Tax Court of Canada Judgments

Decision Information

Decision Content

Date: 20000328

Docket: 97-1870-IT-G

BETWEEN:

JOHN BIRD,

Appellant,

and

HER MAJESTY THE QUEEN,

Respondent.

Reasons for Judgment

McArthur J.T.C.C.

[1] These appeals are from assessments for the 1992 and 1993 taxation years. The Minister of National Revenue disallowed claimed bad debt expenses of $330,650 in 1992 and $100,192 in 1993. The issue is whether bad debt expenses with respect to loans are allowable pursuant to paragraph 18(1)(a) or 20(1)(p) of the Income Tax Act.
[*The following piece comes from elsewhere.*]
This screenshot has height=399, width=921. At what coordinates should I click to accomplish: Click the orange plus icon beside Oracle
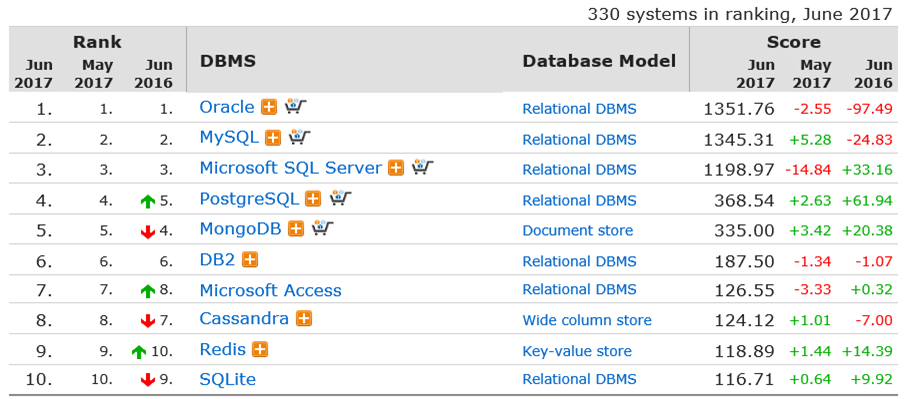[x=269, y=108]
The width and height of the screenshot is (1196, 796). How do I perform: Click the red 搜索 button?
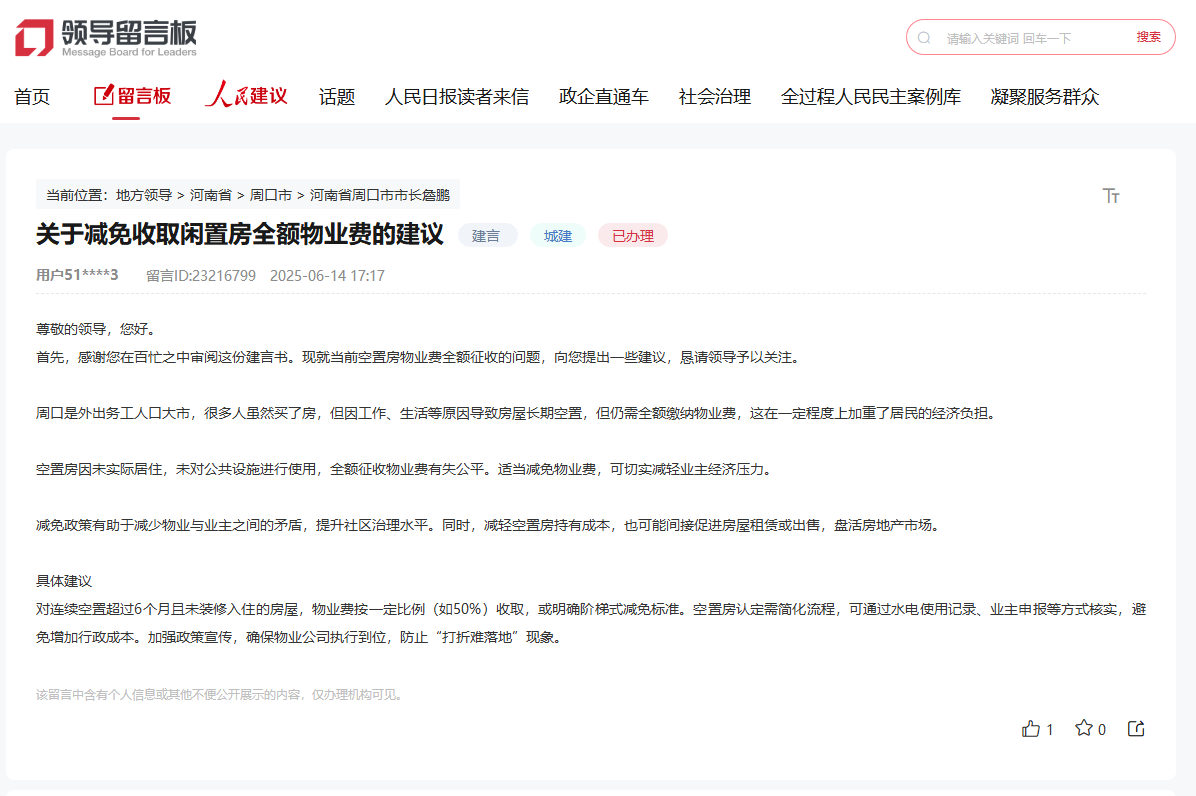point(1148,38)
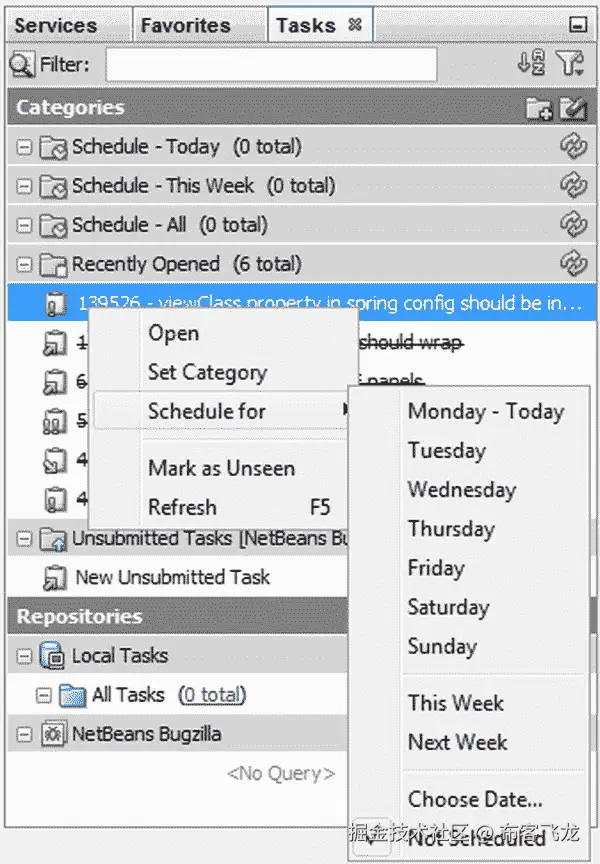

[2] The claimed bad debt expense for 1992 in the amount of $330,650 relates to advances made by the Appellant to Adagio Enterprises Ltd. ("Adagio") in the amount of $162,000 and to Fremont Investors Ltd. ("Fremont") in the amount of $168,650. The $100,192 bad debt claimed for the 1993 taxation year was made up of the following bad debts:

a) payments to the Westpac Banking Corporation in 1993 totalling $81,600;

b) payment to George Davis, in trust in 1993 in the amount of $5,000 to settle a threatened lawsuit against the Appellant and other directors of Adagio Investments Inc. and various other parties;[1] and

c) $13,592 representing the balance of advances made to Fremont in previous years which had not been claimed as a bad debt previously.

The Appellant was the sole shareholder and director of Fremont at all material times. From 1986 onward, the Appellant made numerous advances to Fremont. These advances to Fremont were accounted for as shareholder loans on the books of Fremont.

[3] The Appellant advanced money to Fremont which loaned it to Adagio Enterprises Ltd. The Adagio Enterprises loan proceeds were advanced to Adagio Investments Ltd. I will refer to both corporations as Adagio. The Appellant was a shareholder and officer of Adagio but did not control it on his own. Adagio was petitioned into bankruptcy in July 1992.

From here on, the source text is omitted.